* _Work task 1_: Rewrite the part of the John Ring La Montagne biography that begins at the words "Mexican-American biomedical scientist (1943–2004)" and stops after "researched animal viruses.", replacing "bacterial genetics" with "molecular genetics".
* _Work task 2_: Carry on the John Ring La Montagne biography, picking up after its final sentence.
======== Text under study
Mexican-American biomedical scientist (1943–2004)

John Ring La Montagne (January 1, 1943 – November 2, 2004) was a Mexican-American biomedical scientist who served as the deputy director of the National Institute of Allergy and Infectious Diseases from 1998 to 2004. He specialized in viral vaccines, HIV/AIDS research, and oversaw NIH's biodefense research after the September 11 attacks.

== Early life and education ==
La Montagne was born in Mexico City on January 1, 1943. He studied microbiology at University of Texas at Austin. La Montagne completed a Ph.D. in bacterial genetics at Tulane University in 1971. He trained in the laboratory of Julius Youngner at the University of Pittsburgh School of Medicine where he researched animal viruses.

== Career ==
In 1976, he came to NIH as the Influenza Program Officer at the NIAID. He became the program officer for the viral vaccines program in 1983, and the Influenza and Viral Respiratory Diseases Program Officer in 1984. Beginning in 1986, La Montagne assumed the role of director of the AIDS program. In 1987 he was appointed director of the microbiology and infectious diseases program, which became a division in 1988. La Montagne was appointed Deputy Director of the NIAID in February 1998 and served until his death in November 2004.

La Montagne made contributions to the national and international effort against emerging and re-emerging infectious diseases, including biodefense-related activities, and has been recognized internationally for his leadership in this area. He played a central role in the organization of the Multilateral Initiative on Malaria, an international effort involving research, control, and development agencies from the U.S., Europe, and Africa. In addition, he served as a member of the Scientific Advisory Groups of Experts on Vaccines and Biologicals as well as for Vaccines and Immunization for the World Health Organization. He chaired the WHO Task Force on Strategic Planning for the Children's Vaccine Initiative, advised the Pan American Health Organization on their programs in vaccine research implementation, and served as a member of the board of the Global Alliance for Tuberculosis Drug Development. La Montagne also served as a member of the Biomedical Research Confederation Executive Steering Committee at Ft. Detrick, Maryland, and as co-chair of the Research and Development Gaps Working Group, a component of the Weapons of Mass Destruction Subcommittee of the National Science and Technology Council. His administrative leadership at NIH included membership on the NIH Community Advisory Board for Security and the recently formed NIH Ethics Advisory Committee.
================
======== Dataset records
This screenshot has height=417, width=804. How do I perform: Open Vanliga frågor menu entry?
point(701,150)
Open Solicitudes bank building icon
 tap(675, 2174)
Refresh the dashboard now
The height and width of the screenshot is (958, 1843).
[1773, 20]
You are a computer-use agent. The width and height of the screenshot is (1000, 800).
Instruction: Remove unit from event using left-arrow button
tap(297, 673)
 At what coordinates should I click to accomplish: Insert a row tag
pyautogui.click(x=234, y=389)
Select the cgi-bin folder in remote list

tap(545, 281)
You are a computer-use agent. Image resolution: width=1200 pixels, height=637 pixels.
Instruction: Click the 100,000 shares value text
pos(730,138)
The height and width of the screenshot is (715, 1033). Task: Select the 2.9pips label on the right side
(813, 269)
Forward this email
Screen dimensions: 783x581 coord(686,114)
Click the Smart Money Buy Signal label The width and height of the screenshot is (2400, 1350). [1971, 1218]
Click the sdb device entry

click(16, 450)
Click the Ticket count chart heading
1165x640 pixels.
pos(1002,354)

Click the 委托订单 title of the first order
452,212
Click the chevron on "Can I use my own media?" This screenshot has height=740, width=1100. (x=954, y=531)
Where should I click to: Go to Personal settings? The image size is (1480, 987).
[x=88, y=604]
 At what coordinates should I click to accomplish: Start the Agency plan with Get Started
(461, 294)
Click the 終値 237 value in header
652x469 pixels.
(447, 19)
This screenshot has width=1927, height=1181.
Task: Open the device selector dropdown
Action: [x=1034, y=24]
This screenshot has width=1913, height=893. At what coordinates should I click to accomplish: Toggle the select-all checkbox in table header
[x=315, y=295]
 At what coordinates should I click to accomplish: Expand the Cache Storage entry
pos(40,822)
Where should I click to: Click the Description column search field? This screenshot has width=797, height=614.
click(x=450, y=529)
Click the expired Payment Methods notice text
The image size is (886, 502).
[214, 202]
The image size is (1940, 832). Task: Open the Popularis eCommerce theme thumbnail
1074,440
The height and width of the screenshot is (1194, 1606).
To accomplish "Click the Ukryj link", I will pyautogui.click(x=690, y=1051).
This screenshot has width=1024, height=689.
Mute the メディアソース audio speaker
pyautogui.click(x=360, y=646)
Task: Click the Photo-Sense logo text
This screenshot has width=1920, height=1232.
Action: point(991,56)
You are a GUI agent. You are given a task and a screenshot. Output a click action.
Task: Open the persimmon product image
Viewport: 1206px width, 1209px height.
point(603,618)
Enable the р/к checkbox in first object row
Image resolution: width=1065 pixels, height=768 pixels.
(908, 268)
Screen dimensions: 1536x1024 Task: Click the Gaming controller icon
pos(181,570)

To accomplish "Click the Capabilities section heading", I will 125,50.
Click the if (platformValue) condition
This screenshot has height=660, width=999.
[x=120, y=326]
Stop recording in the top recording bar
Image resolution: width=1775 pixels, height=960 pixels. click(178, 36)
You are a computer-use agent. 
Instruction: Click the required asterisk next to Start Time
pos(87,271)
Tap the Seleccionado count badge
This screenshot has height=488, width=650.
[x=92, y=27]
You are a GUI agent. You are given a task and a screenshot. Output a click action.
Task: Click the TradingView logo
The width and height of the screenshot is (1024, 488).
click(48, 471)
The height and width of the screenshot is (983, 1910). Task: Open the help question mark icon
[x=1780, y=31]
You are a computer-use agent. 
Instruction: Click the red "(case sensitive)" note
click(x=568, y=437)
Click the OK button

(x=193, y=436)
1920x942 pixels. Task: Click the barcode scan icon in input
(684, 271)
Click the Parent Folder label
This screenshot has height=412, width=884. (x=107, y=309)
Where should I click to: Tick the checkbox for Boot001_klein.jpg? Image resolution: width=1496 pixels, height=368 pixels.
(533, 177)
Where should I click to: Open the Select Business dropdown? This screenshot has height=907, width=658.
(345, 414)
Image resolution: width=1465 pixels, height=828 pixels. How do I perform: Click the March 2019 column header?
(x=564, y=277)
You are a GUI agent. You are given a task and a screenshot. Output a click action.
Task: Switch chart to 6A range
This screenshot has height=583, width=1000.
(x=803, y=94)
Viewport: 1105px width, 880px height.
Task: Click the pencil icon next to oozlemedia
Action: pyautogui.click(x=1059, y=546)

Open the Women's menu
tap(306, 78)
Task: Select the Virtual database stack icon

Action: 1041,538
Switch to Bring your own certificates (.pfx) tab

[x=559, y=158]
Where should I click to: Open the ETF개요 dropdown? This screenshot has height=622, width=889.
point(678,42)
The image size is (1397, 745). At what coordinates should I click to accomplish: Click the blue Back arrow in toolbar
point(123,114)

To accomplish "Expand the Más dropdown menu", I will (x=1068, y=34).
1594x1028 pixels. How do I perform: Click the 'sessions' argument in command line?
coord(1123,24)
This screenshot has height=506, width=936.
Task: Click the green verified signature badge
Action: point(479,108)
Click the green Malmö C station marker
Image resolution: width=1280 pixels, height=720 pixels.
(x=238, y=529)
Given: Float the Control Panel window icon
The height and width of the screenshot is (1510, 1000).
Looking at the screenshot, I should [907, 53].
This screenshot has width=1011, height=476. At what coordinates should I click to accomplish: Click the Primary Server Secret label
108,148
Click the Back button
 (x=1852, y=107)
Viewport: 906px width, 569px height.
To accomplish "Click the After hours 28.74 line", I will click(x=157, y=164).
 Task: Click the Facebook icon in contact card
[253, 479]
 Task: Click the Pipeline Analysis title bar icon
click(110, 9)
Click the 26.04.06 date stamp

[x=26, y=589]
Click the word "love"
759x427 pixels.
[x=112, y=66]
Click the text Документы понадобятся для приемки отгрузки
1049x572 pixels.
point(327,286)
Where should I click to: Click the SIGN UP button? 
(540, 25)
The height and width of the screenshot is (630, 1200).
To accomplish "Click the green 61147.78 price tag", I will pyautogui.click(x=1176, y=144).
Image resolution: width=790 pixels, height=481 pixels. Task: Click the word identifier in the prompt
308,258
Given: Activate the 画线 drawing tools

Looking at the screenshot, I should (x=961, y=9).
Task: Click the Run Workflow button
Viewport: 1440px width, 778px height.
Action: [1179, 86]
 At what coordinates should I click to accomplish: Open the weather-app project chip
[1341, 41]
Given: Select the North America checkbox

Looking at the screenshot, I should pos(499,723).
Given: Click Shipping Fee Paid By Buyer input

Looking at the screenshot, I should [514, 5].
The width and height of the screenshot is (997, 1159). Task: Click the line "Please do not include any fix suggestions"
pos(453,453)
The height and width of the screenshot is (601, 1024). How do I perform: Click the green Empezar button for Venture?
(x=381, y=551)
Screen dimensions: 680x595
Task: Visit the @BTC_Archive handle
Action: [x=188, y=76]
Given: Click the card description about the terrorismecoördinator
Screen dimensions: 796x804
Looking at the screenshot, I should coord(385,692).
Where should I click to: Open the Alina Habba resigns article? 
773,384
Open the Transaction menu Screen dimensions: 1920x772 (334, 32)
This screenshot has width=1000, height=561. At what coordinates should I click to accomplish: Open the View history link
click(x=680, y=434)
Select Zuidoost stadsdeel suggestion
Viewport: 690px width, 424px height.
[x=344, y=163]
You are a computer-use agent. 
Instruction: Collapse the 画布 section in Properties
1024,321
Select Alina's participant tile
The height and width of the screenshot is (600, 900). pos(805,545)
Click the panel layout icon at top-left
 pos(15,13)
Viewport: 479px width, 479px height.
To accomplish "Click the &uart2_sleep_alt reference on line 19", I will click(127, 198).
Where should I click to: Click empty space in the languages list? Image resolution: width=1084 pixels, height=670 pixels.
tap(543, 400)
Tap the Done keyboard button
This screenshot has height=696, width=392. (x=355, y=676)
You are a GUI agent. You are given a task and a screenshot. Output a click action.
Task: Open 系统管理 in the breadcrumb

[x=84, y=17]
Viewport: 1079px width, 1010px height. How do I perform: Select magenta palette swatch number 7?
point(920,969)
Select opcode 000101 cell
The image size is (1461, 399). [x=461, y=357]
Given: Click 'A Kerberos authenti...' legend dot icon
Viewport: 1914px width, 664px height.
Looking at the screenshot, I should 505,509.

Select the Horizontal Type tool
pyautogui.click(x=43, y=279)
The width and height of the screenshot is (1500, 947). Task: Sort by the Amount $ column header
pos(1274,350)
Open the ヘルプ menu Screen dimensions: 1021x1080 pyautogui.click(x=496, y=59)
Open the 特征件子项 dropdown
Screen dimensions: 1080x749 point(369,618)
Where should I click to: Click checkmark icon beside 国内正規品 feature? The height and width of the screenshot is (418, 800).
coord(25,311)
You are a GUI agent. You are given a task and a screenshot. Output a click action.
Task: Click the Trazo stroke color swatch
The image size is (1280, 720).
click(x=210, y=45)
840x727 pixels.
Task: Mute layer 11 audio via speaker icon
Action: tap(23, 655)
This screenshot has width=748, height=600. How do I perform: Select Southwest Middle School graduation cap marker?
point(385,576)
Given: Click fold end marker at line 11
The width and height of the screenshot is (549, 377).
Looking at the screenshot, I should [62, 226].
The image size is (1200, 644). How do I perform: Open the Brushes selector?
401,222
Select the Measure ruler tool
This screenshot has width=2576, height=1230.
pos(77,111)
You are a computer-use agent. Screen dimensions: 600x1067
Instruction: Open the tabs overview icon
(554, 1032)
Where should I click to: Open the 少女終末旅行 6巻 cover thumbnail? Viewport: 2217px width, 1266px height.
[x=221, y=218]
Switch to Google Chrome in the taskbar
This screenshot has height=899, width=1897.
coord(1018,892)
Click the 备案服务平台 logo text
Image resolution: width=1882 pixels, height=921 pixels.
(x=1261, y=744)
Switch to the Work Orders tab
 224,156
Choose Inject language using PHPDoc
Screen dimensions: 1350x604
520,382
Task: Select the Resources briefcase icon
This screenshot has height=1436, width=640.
================
* _Answer section 1_:
Mexican-American biomedical scientist (1943–2004)

John Ring La Montagne (January 1, 1943 – November 2, 2004) was a Mexican-American biomedical scientist who served as the deputy director of the National Institute of Allergy and Infectious Diseases from 1998 to 2004. He specialized in viral vaccines, HIV/AIDS research, and oversaw NIH's biodefense research after the September 11 attacks.

== Early life and education ==
La Montagne was born in Mexico City on January 1, 1943. He studied microbiology at University of Texas at Austin. La Montagne completed a Ph.D. in molecular genetics at Tulane University in 1971. He trained in the laboratory of Julius Youngner at the University of Pittsburgh School of Medicine where he researched animal viruses.

* _Answer section 2_:
== Awards and honors ==
La Montagne received prestigious awards for his scientific accomplishments, including the PHS Special Recognition Award for leadership in childhood vaccine research programs, the Surgeon General's Certificate of Appreciation, the Presidential Rank Award of Meritorious Executive, the Distinguished Executive Award for his work in the areas of infectious diseases research of global health relevance, the Secretary's Award for Distinguished Service for leadership of acellular pertussis vaccine trials, and most recently the Secretary's Award for Distinguished Service for design and implementation of critically important biodefense strategies.

== Personal life ==
La Montagne married Mary Elaine Elliot in 1968. He lived in Alexandria, Virginia for a majority of his life. He died of a pulmonary embolism on November 2, 2004, at the Mexico City International Airport.